Your Job
As an AI Engineer, you will design and deploy Generative AI solutions that enhance manufacturing, coating, commercial, and supply chain operations. You will build and orchestrate LLM-based systems using RAG, agentic workflows. You will collaborate with data scientists, data engineers, IT, and business teams to integrate scalable, secure, and efficient AI applications across on-premise and cloud environments. Staying current with emerging Gen AI technologies, you will guide best practices, and demonstrate the business impact of AI-driven innovation. This position reports to Director of AI and Data Science Solutions.
Our Team
Our talented AI engineers and data scientists leverage a wealth of operational, sales, and supply chain data to drive transformation across manufacturing, commercial operations, procurement, logistics, and business strategy—empowering Guardian to innovate and excel in every aspect of our business. We invest in our team by encouraging attendance at industry conferences and ongoing education opportunities enabling them to stay on the dynamic ever-changing data science and Gen landscape and bring new methods and techniques to their projects.
What You Will Do
Design and implement AI agents using Large Language Models (LLMs) and frameworks like Lang Chain, Open AI APIs, and related tools.
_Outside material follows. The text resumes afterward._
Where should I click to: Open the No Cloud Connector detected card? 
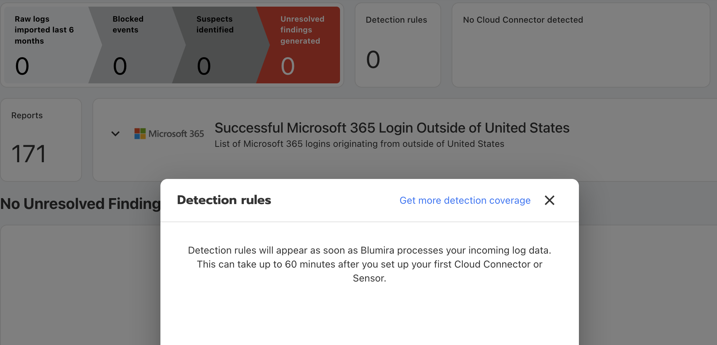click(x=580, y=45)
Develop robust, maintainable, and scalable Python code for AI workflows and pipelines.
Collaborate with cross-functional teams to integrate AI capabilities into products and services.
Conduct experiments, evaluate model performance, and iterate on agent behavior and architecture.
Stay up-to-date with advancements in LLMs, agent frameworks, and AI tooling such as quick experiments and POCs in partnership with vendors.
Participate in code reviews, design discussions, and agile development processes.
Document technical designs, decisions, and best practices including Responsible AI and Ethics.
Strong data-driven storytelling to present to stockholders.
Who You Are (Basic Qualifications)
Bachelor’s degree in a quantitative field such as Data Science, Engineering, Statistics, Computer Science, Physics, Operational Research, Economics, or a related discipline.
Proven experience developing LLM solutions and designing tools or plugins to enhance LLM functionality.
At least 2 years of hands-on programming experience in Python, working with libraries such as Tensor Flow, Py Torch, Keras, Scikit-learn, Pandas, Numpy, Crew Ai, Chatlas, or Shiny, in addition to proficiency in SQL.
Excellent communication skills, (English / Spanish)with the ability to present complex technical concepts to both technical and non-technical audiences. Strong technical writing and presentation abilities.
Experience with cloud computing infrastructures and technologies, including AZURE and AWS
What Will Put You Ahead
Masters degree in a quantitative field (Computer Science, Engineering, Data Science, Physics, Operational Research, Economics, or equivalent)
Knowledge of applying Gen AI and LLMs to develop solutions for operational and commercial use cases.
Knowledge of tools such as Docker, Snowflake, Salesforce
Familiarity with Azure AI Foundry services or AWS Bedrock.